A different kind of soul food with the Rabbi
by Sydney Bender
A person keeping a kashrut (kosher) diet is like a baker or chef working with a family recipe. In the culinary world, bakers have a reputation for following exact recipes; they are culinary scientists. Chefs, however, have more leniency when it comes to putting their own spin on food; they can substitute one ingredient for another, alter cooking methods and have more room to experiment with measurements. Yet both bakers and chefs can always produce an exact list of what they are serving and eating, just like people cooking and eating kosher food; it’s all food for thought, literally.
Keeping a kosher diet means it’s okay to change recipes and standard fare, as long as it follows the kosher dietary laws. There are some people, however, who follow every food law to keep kosher (similar to a baker following exact recipes), and although more meticulous in the cooking method, this person is no more or less religious; it’s all about individual relationships.
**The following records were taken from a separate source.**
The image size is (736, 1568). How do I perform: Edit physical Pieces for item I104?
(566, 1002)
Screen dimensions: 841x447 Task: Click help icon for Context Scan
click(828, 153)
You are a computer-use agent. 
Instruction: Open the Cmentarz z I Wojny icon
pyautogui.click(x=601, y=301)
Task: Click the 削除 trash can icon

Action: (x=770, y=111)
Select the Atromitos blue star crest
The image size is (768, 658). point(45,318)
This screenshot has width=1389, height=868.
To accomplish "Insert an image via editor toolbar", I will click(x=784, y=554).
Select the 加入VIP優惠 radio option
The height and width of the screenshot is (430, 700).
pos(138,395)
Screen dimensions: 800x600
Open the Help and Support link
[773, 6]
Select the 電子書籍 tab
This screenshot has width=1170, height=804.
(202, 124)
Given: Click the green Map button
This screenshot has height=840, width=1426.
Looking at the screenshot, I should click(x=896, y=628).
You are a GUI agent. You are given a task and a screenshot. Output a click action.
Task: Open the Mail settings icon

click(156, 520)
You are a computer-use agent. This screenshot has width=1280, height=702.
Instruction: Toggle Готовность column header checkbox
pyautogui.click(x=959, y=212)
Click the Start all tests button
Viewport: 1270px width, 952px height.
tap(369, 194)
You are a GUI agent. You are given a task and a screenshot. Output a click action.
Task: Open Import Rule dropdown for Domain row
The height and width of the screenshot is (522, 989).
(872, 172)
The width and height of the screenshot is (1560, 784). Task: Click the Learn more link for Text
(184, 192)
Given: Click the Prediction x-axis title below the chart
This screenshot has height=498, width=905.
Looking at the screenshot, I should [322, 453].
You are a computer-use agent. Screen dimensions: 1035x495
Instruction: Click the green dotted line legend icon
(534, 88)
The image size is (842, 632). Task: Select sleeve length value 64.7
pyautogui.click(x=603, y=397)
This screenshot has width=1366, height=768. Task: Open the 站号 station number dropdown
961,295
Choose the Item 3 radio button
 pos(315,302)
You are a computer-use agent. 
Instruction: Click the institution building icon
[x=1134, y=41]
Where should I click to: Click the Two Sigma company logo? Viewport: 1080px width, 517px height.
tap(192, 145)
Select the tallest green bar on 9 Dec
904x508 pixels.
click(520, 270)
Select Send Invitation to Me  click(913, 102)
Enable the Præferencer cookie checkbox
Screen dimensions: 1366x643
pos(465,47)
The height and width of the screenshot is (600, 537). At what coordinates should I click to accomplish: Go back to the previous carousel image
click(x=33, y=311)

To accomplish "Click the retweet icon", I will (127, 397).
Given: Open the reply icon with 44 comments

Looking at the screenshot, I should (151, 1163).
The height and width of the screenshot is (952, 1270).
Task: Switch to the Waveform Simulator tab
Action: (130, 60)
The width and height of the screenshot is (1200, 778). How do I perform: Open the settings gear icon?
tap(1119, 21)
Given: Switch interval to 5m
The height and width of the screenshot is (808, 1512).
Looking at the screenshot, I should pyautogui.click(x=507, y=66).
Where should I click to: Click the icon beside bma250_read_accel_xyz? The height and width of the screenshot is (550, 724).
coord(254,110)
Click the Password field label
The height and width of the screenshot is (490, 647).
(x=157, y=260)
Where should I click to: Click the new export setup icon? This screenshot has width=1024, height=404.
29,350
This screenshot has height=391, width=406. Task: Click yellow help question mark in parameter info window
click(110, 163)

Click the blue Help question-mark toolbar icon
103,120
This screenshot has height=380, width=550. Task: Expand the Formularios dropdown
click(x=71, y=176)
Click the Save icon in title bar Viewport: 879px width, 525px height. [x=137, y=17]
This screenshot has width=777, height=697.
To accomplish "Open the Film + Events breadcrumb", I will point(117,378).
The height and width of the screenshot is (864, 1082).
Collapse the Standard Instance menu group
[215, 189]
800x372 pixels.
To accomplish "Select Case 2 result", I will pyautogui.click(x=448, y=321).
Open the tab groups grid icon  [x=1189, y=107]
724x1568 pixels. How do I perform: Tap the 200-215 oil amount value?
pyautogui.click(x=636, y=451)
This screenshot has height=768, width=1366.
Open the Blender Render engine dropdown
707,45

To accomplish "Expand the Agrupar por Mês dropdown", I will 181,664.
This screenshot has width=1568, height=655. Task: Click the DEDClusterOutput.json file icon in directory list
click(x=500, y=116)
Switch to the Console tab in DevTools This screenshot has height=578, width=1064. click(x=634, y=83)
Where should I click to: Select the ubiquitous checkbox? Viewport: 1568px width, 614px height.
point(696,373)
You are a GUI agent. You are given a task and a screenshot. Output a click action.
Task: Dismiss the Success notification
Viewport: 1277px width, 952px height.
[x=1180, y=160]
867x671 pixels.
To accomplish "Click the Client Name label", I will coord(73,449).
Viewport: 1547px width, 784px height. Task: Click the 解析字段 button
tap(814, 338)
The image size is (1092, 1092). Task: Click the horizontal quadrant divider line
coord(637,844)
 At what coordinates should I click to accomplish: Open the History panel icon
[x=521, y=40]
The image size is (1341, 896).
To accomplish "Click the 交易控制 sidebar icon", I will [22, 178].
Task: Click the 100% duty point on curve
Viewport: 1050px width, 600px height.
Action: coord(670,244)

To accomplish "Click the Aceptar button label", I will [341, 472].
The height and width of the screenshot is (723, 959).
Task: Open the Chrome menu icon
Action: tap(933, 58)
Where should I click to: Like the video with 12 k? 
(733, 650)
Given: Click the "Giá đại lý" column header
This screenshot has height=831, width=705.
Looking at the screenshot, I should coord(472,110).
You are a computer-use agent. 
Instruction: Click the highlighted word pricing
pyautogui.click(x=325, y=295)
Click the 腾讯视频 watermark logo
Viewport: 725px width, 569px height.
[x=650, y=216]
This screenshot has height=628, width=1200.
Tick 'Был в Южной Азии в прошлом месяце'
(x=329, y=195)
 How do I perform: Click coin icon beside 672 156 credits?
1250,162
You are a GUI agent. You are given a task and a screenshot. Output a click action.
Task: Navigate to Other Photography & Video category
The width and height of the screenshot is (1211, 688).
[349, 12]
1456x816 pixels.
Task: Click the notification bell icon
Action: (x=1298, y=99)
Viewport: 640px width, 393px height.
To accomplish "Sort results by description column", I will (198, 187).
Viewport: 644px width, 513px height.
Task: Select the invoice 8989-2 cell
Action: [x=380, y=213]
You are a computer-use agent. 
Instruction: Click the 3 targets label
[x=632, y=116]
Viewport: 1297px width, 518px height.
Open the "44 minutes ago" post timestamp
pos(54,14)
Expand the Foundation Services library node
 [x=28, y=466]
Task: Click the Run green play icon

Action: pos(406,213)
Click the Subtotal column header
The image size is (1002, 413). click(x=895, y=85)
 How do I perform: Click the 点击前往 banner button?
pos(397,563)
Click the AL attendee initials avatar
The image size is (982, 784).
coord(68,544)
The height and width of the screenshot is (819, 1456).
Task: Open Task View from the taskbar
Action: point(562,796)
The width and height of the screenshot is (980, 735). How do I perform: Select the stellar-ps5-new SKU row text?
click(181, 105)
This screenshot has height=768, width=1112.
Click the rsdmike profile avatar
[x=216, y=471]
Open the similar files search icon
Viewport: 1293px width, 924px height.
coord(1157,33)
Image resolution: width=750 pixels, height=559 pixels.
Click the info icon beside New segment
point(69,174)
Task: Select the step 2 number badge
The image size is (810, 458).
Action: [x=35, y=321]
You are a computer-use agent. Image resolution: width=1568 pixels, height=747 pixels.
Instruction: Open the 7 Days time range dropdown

Each person who keeps kosher usually has a different diet than the next, because with this specific part of Judaism, it’s all a matter of degree.
Caryn Broitman has been a rabbi for 20 years. She grew up in the Boston area in a Jewish home and as a child, attended weekly Shabbat evening services at a Reform congregation. Her grandfather was a kosher butcher in Boston. She earned her undergraduate degree from Harvard University in 1983 and then went on to receive a degree from the Reconstructionist Rabbinical College in 1991.
Caryn spent a year at the Hebrew University in Jerusalem, and then returned to the Philadelphia area, where she met her husband, Rabbi Brian Walt, the founding executive director of Rabbis for Human Rights–North America. But it was when she was a freshman in college, at the Harvard Hillel dining hall, where Caryn first made the decision to keep a kosher diet. Keeping kosher is a discipline requiring people to pay attention to everything they eat.
“I wanted to eat with my friends and they ate at the kosher dining hall,” Caryn remembers. When she first started observing kosher dietary rules, she learned that food was the glue to the culture in her religion and keeping kosher was more than just a set of eating principles. “For me, it’s a way to connect with my Jewish heritage and Jewish culture, and also spiritually it’s a way to bring the presence of God into our everyday physical lives.”
Along with the Torah and family, food is a pillar in Jewish Culture. Keeping kosher is a reunion with God, a way to connect spiritually while doing something habitual and routine. In the Bible, Caryn points out that it states, “For I am the Lord that brings you out of the land of Egypt, to be your God, you shall therefore be holy, for I am holy.” (Leviticus 11).
Eating is instinctive. It’s also a means of social connection. Caryn’s extensive background in Abrahamic religions, rabbinic literature and Jewish culture was a transcendent foundation for her to start keeping kosher, but her story stems from the fact that she simply wanted to have great conversations and eat good food.
Eating with her girlfriends in college introduced her to a world she already knew so much about, it was just a matter of keeping kosher. “Keeping kosher is also a way to look at processed food,” Caryn says. So she always reads ingredient labels and asks questions about menu items at restaurants.
Today, Caryn assures that keeping kosher has a lot of leniency in terms of variations. She still cooks and shares dinner with her family for Shabbat, yet now, Caryn sits down to eat with her husband, their daughter, Gayla, and their white poodle, Shlomi, who also keeps kosher.
Just like different denominations of Judaism, kosher laws are different depending on the person. There are no penalties for not keeping a strict kosher diet; it is all about individual decisions. Anyone can keep kosher, and a lot of people do without even knowing it (think: vegetarians). Caryn’s advice?
Question where your food comes from.
Pick produce from your own garden (or a friend’s). Start small. “I would encourage people to just take one thing,” like not eating milk and meat in the same meal, or cutting out shellfish from your diet, “and see how it feels,” she says. “Once you start, the rest will come naturally. You’ll notice a difference.”